Riad Halabí si lanciò giù per il burrone e glielo tolse dalle mani prima che ne facesse polpette. Riuscì a convincere il Tenente a calmarsi, perché con le botte non avrebbe risolto la faccenda, poi aiutò il vecchio a risalire. Tomás Vargas aveva le ossa in poltiglia per lo sbigottimento, soffocava dai singhiozzi e tanti erano i suoi tentennamenti e deliqui che l'arabo dovette quasi portarlo in braccio per tutta la via del ritorno, fino a depositarlo finalmente nel suo casale. Sulla soglia c'erano Antonia Sierra e Concha Díaz, sedute su due sedie impagliate, a bere il caffè e a guardare la notte che scendeva. Non mostrarono alcun indizio di costernazione nell'apprendere l'accaduto e continuarono a sorbire il caffè, impassibili.

Tomás Vargas ebbe la febbre per più di una settimana, delirando di monete d'oro e di carte segnate, ma era di complessione robusta e invece di morire di dolore, come tutti supponevano, recuperò la salute.
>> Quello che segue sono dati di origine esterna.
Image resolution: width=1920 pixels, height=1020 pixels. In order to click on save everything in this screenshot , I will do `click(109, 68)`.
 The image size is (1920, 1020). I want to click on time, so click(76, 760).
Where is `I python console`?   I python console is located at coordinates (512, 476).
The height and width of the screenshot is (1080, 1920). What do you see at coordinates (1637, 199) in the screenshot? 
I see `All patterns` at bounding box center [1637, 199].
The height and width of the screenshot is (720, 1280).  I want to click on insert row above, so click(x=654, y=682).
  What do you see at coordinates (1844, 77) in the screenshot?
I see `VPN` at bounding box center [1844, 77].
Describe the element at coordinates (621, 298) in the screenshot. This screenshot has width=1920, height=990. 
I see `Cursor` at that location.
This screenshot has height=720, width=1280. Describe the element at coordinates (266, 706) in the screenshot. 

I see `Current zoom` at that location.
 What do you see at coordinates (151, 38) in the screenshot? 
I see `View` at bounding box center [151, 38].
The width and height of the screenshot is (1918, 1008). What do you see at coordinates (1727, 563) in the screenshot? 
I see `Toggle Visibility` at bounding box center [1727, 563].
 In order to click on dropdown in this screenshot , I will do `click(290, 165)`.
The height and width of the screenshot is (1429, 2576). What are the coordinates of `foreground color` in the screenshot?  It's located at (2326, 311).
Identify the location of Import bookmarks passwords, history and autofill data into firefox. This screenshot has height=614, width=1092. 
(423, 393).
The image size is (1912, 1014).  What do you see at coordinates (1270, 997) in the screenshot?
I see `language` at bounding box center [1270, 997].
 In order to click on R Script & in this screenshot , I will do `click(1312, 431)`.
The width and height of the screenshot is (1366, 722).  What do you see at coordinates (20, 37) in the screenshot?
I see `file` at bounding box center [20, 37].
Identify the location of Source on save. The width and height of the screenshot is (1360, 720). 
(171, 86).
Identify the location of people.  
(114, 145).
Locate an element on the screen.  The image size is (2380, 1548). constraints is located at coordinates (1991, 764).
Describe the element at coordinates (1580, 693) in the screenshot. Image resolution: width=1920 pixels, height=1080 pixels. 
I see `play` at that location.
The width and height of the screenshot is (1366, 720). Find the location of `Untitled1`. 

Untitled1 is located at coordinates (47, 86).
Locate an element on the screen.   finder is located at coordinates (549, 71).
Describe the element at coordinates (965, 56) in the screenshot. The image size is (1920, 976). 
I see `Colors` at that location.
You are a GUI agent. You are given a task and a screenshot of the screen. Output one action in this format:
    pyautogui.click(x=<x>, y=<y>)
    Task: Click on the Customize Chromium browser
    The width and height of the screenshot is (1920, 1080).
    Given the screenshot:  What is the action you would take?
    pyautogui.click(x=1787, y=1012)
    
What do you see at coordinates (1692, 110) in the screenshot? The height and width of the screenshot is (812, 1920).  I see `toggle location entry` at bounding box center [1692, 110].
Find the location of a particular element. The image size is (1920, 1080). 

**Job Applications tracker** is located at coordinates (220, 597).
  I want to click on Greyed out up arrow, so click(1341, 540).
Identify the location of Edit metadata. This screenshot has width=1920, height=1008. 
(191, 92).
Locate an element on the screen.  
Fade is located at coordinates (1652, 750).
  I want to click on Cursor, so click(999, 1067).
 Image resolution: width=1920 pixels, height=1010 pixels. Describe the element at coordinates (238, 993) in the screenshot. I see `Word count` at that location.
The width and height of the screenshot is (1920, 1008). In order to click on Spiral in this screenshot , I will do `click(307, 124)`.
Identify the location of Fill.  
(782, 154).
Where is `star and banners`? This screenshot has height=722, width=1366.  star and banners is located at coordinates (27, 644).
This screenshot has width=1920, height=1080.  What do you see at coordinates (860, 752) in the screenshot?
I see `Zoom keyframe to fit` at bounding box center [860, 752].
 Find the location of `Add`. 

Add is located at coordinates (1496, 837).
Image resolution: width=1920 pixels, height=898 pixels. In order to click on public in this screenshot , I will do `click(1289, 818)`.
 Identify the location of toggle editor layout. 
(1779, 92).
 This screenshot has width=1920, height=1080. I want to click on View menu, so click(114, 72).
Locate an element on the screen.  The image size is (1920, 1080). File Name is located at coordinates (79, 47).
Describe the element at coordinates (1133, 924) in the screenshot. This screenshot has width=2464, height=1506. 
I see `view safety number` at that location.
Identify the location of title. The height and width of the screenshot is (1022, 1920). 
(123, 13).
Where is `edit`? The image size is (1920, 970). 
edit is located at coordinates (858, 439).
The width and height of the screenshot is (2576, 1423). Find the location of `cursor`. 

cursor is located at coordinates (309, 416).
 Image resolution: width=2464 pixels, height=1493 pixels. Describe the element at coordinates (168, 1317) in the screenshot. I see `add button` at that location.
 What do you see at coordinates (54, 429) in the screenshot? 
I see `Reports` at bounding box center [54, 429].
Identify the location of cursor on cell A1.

Quando poté alzarsi non si azzardò a uscire per diversi giorni, ma infine il suo amore per la gozzoviglia poté più della sua prudenza, prese il cappello, e ancora tremolante e sbigottito si diresse alla taverna. Quella notte non rientrò e due giorni dopo qualcuno portò la notizia che si era sfracellato nello stesso burrone in cui aveva nascosto il suo tesoro. Lo trovarono squartato a colpi di machete, come una bestia da macello, proprio come tutti sapevano che avrebbe finito i suoi giorni, presto o tardi.

Antonia Sierra e Concha Díaz lo seppellirono senza grandi mostre di sconforto e senza altro corteo che Riad Halabí e la Maestra Inés, che andarono per accompagnare loro e non per rendere un omaggio postumo a colui che avevano disprezzato in vita. Le due donne continuarono a vivere insieme, pronte ad aiutarsi reciprocamente nel tirar su i figli e nelle vicissitudini di ogni giorno. Poco dopo il funerale comprarono galline, conigli e maiali, andarono in città con l'autobus e tornarono con abiti nuovi per tutta la famiglia. Quell'anno sistemarono il casale con legname nuovo, aggiunsero due stanze, lo dipinsero di azzurro e poi installarono una cucina a gas, dando inizio a un'industria di cibo da recapitarsi a domicilio. Ogni mezzogiorno partivano con i bambini per distribuire le vivande alla caserma, alla scuola, alla posta, e se avanzavano porzioni le lasciavano sul bancone dello spaccio, perché Riad Halabí le offrisse in vendita ai camionisti. E così uscirono dalla miseria e imboccarono il cammino della prosperità.